Гости, пошумев, вернулись на свои места за столом. Один лишь Кобзев не последовал их примеру. Поскучневший, непонятно на кого и за что обидевшийся, он устроился с краю стола, ближе к выходу.
За столом разговор не утихал — Верин успех продолжал быть в центре внимания, а сама Вера, раскрасневшаяся от смущения, но явно польщенная всеобщим восторгом, уставилась куда-то в одну точку.
— Варвары! — неожиданно прокричал Кобзев. Его не услышали, и он, уже тише повторив это слово, окинул сидящих осуждающим взглядом. С оттопыренной нижней губой, тусклый, он походил на обиженного, всеми забытого ребенка, которого привели в компанию взрослых и забыли.
Подали чай и кофе. Ефросинья Алексеевна потчевала гостей тортом и домашними румяными пирогами со сладкой начинкой. Григорий Поликарпович, ко всеобщему удовольствию и неподдельному удивлению, притащил и водрузил на середину стола горящий начищенной медью пузатый самовар и под одобрительные выкрики принялся наливать чай в большие «домашние» чашки, собственноручно вручая их — из рук в руки — каждому гостю. Было шумно и весело.
Вот тут-то, когда черед дошел до Андрея Вадимовича, он, приняв чашку и поставив ее подле себя, поднялся, сначала взглянул на унизанный горящими свечами торт, потом на гостей.
— Не сердитесь на меня, — сказал вдруг он, обращаясь сразу ко всем и отвешивая поклон. — Не сердитесь, пожалуйста, если скажу длинно и невпопад. Не приходилось до сих пор бывать в военной среде… Я сегодня вас назвал варварами. Вы такие и есть. Настоящие, натуральные варвары.
— Андрей Вадимыч! — покраснев, вскрикнула Аля.
Кобзева не смутил ее окрик.
— Помолчи, Алевтина, когда старшие говорят. Невежливо перебивать… Мы часто жонглируем словами, к примеру, такими, как служить Родине, любить Родину. И я изредка употреблял расхожие фразочки, имел весьма смутное представление — что это такое: служить Родине, любить ее, как мать.

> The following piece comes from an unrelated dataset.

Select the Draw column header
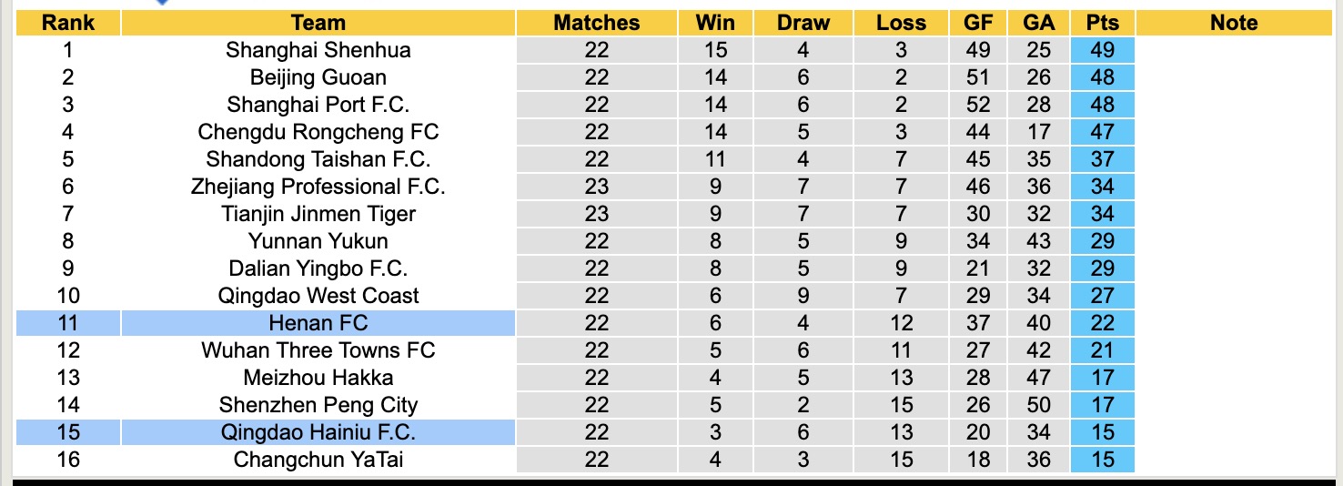 click(803, 23)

Я имел превратное представление о том, что такое офицерская жена, боевая, так сказать, подруга, потому что в тех кругах, где приходится бывать, некоторые произносят это с оттенком этакого… как бы поточнее сказать…
— Пренебрежения, — подсказала Аля.
— Хуже, Алевтина, гораздо обиднее. Я бы сказал — с барским высокомерным превосходством. Несколькими минутами раньше я метал громы и молнии по вашему, Вера Константиновна, адресу, призывал не губить талант. А не подумал, что ваше самоотречение и есть высший акт служения Родине. — Он взял свою чашку уже остывшего чая, отпил глоток и, поставив ее на стол, продолжил: — Я счастлив, что попал сюда, к вам, в этот дом, в это общество, и самую чуточку проникся сознанием важности вашей службы. Сознательно употребляю обобщающее «вашей» — применительно к вам, товарищи офицеры, и вашим подругам. И ей-богу, горжусь родством с тобой, Алевтина, — с семьей пограничника.